Reproduce every line of the items, from the line containing "Screen dimensions: 880x618" through the end of the items, inclusive. Multiply each click coordinate in the answers by 2.2 and round to whole numbers, with halves rounding up; keep all other numbers and text unchanged, and omit the pictures.

>> Begin Provided records

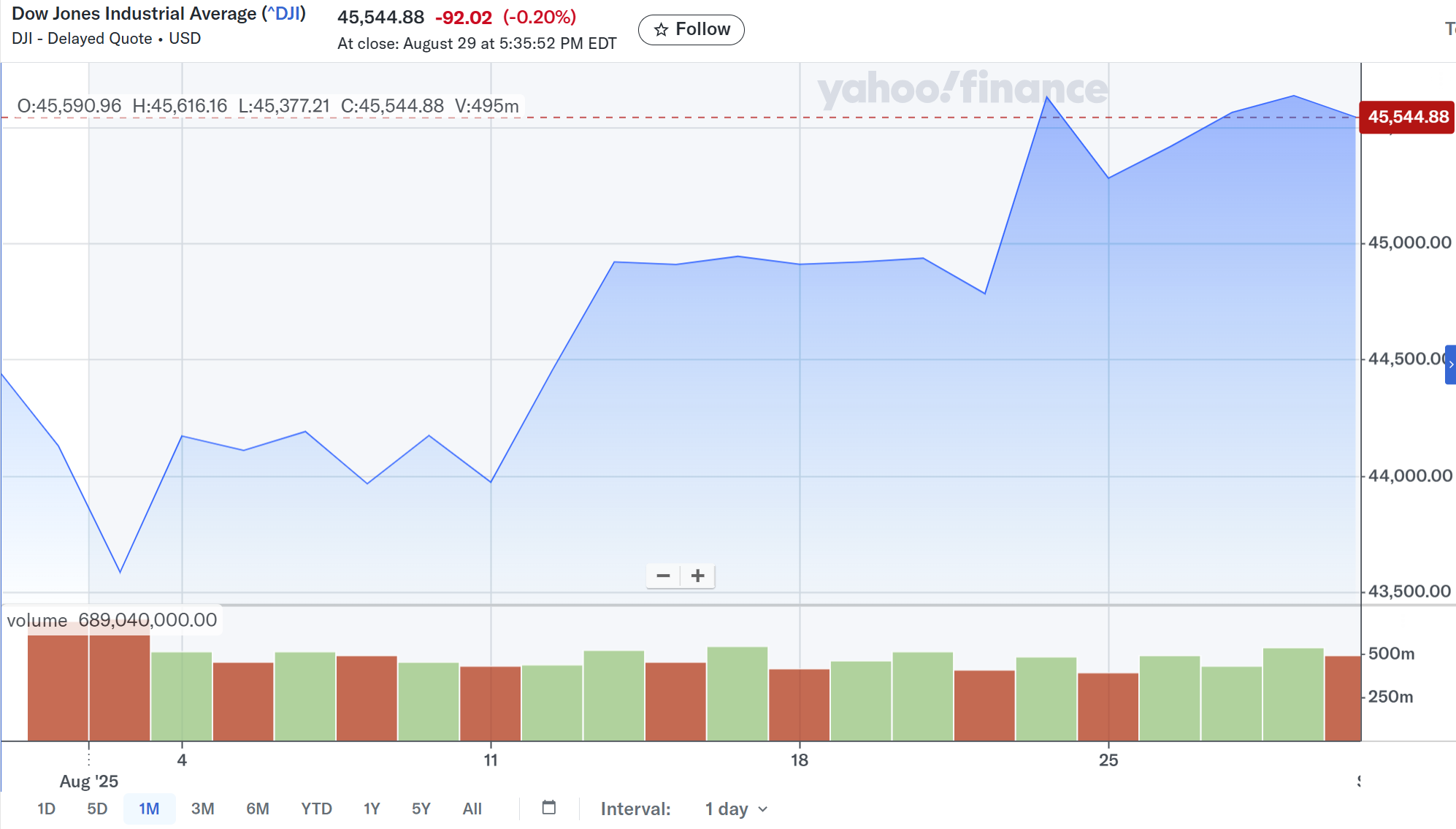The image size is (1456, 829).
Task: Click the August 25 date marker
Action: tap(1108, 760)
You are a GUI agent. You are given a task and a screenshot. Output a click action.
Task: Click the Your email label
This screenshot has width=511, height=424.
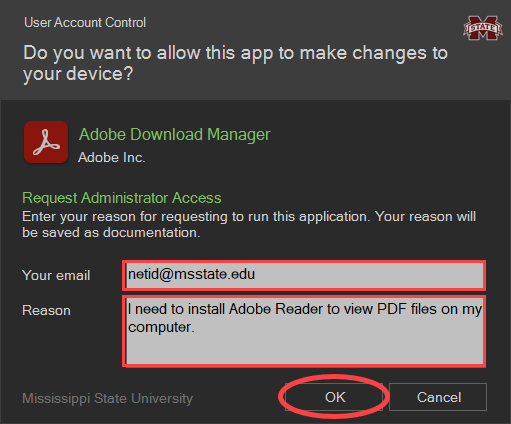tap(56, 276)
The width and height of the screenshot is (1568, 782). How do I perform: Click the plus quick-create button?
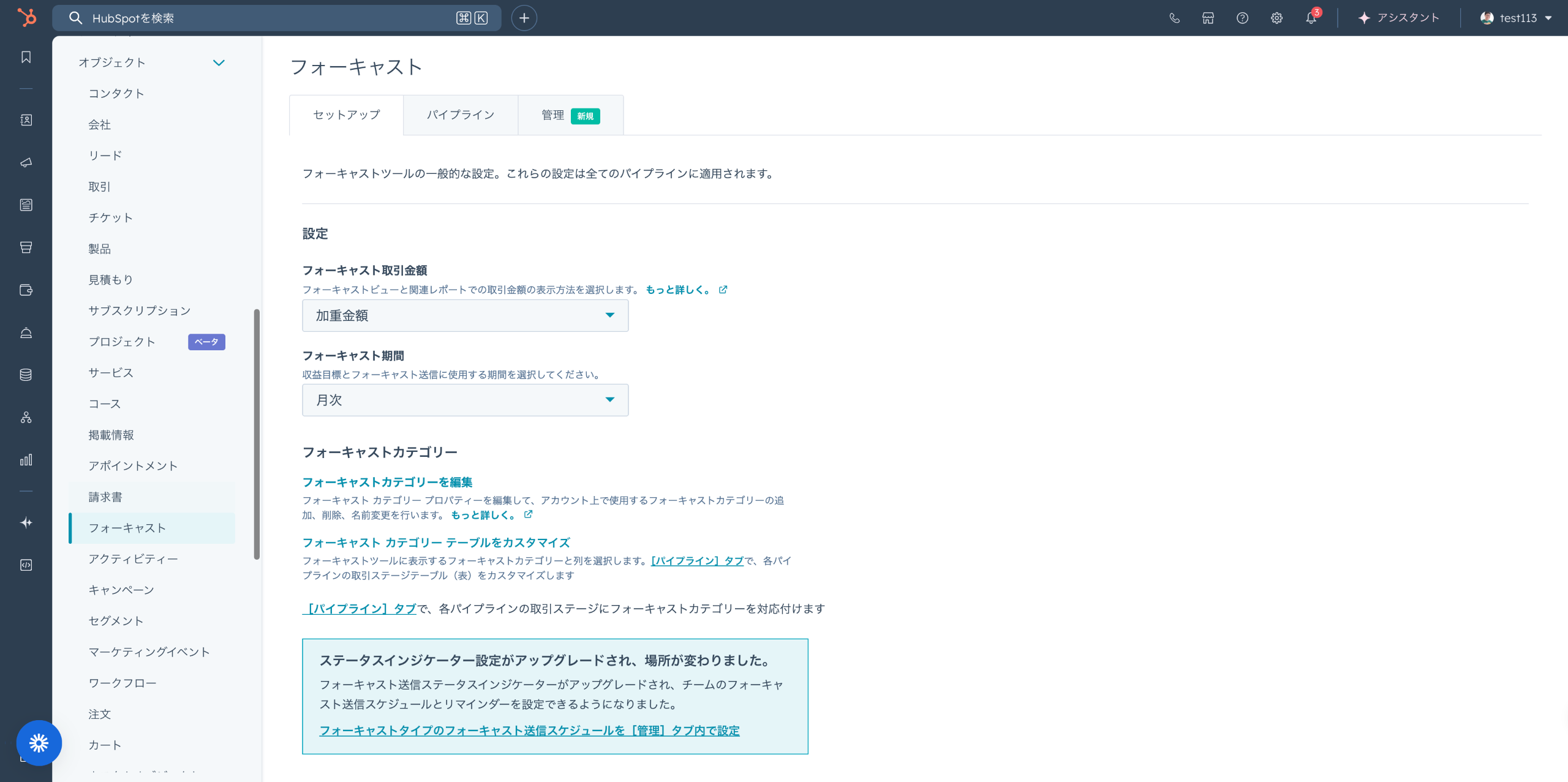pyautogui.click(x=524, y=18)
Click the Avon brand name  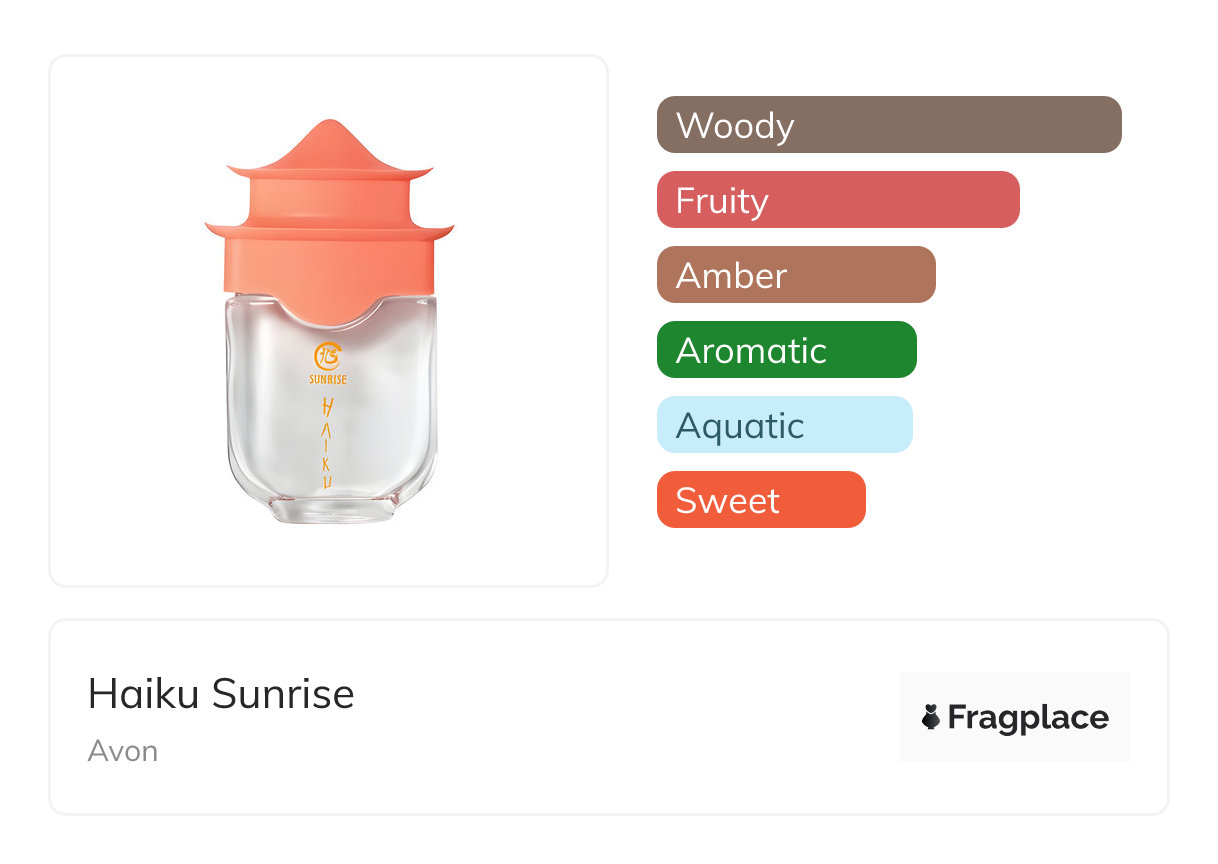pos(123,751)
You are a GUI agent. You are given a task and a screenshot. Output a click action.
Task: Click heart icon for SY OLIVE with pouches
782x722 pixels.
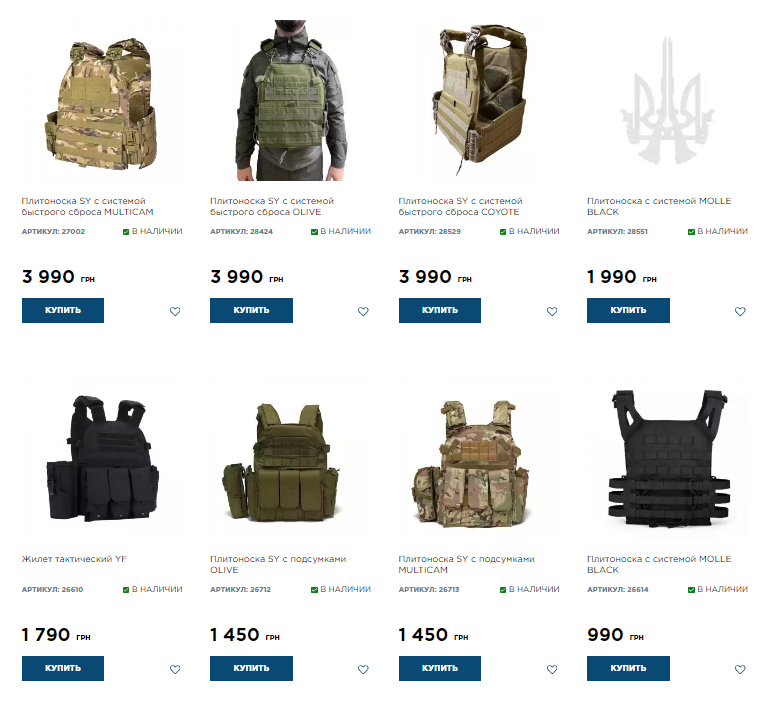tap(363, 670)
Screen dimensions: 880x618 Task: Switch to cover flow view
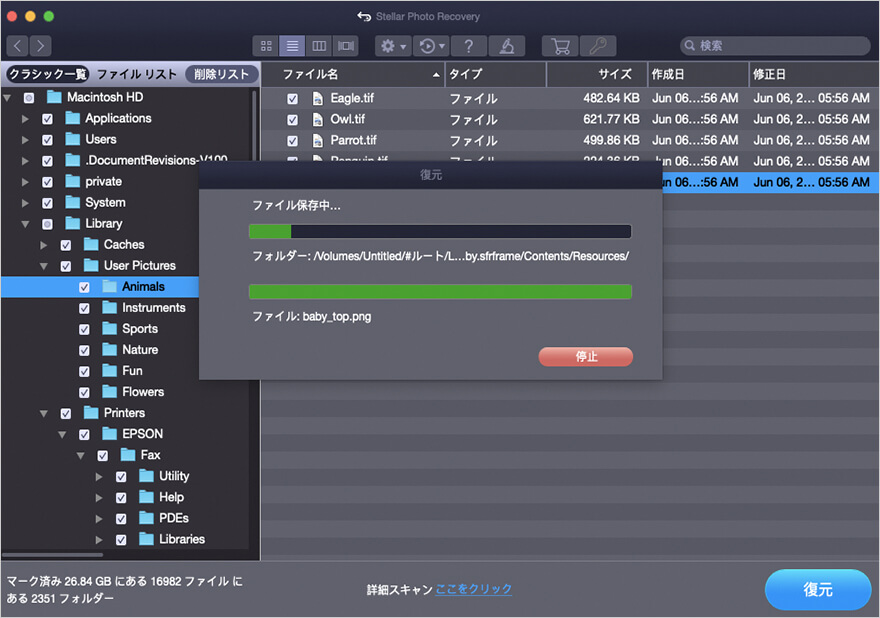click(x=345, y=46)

>> End Provided records

◆ **The answer**
Screen dimensions: 880x618 Task: Switch to cover flow view
click(x=759, y=101)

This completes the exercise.